## [Exercise brief]
Copy verbatim the listing from the line with "You are a computer-use agent. This" up to and including the line with "Instruction: Open the".

## [Input]
++++++

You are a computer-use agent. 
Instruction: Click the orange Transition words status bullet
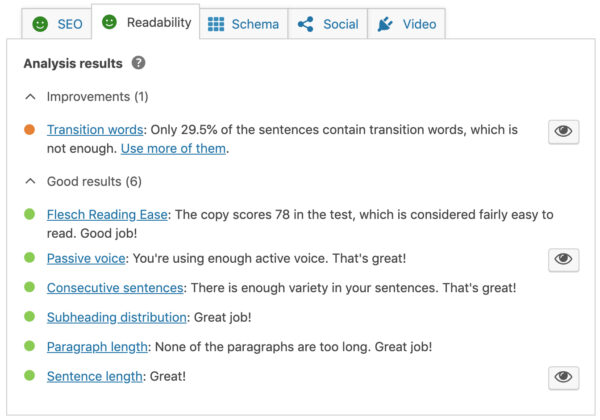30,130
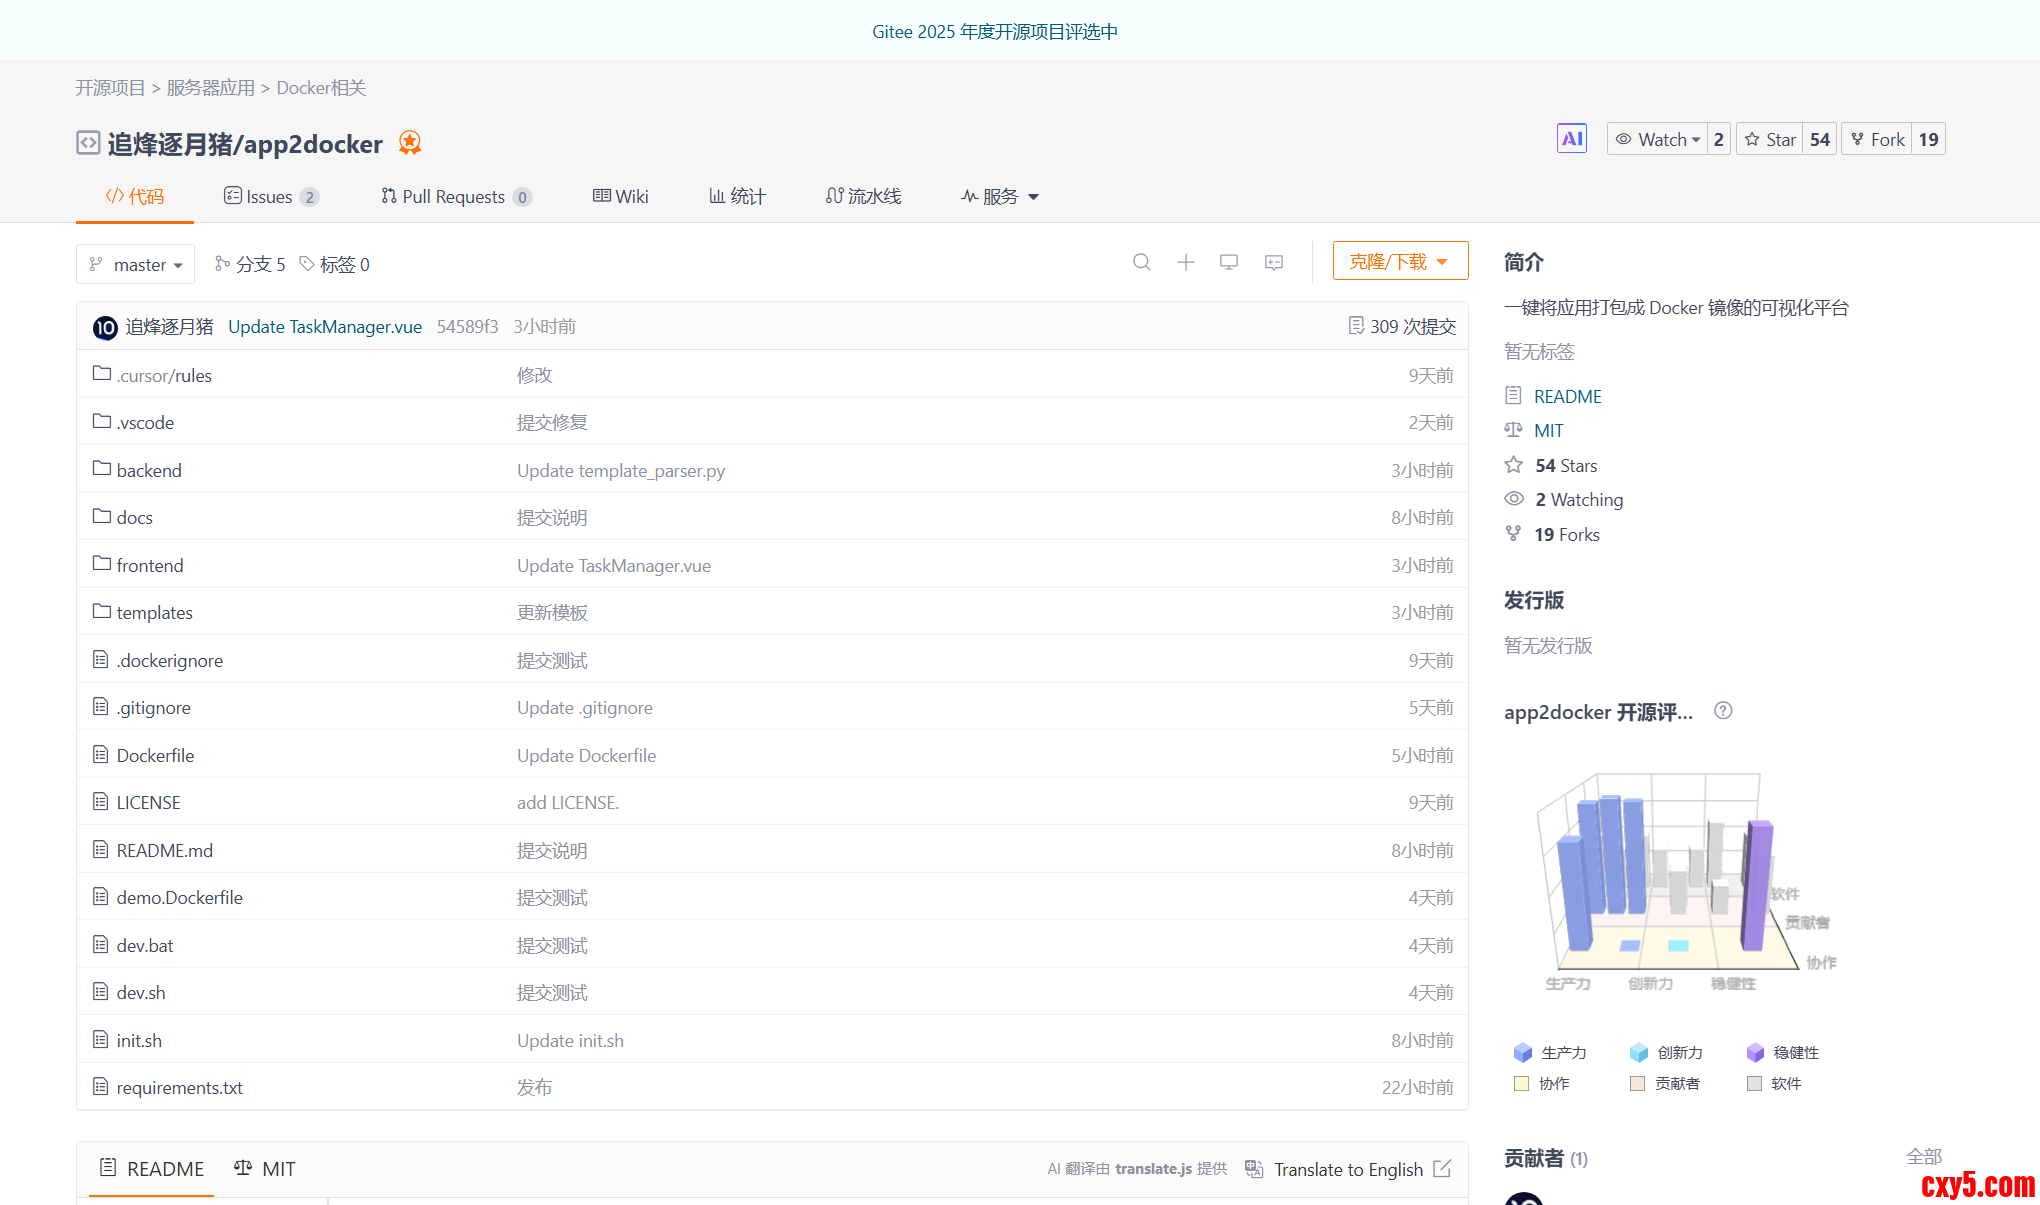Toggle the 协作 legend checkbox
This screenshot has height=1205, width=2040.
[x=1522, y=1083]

++++++

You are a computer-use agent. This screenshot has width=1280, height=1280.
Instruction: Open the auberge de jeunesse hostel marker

++++++

## [Result]
You are a computer-use agent. This screenshot has width=1280, height=1280.
Instruction: Open the auberge de jeunesse hostel marker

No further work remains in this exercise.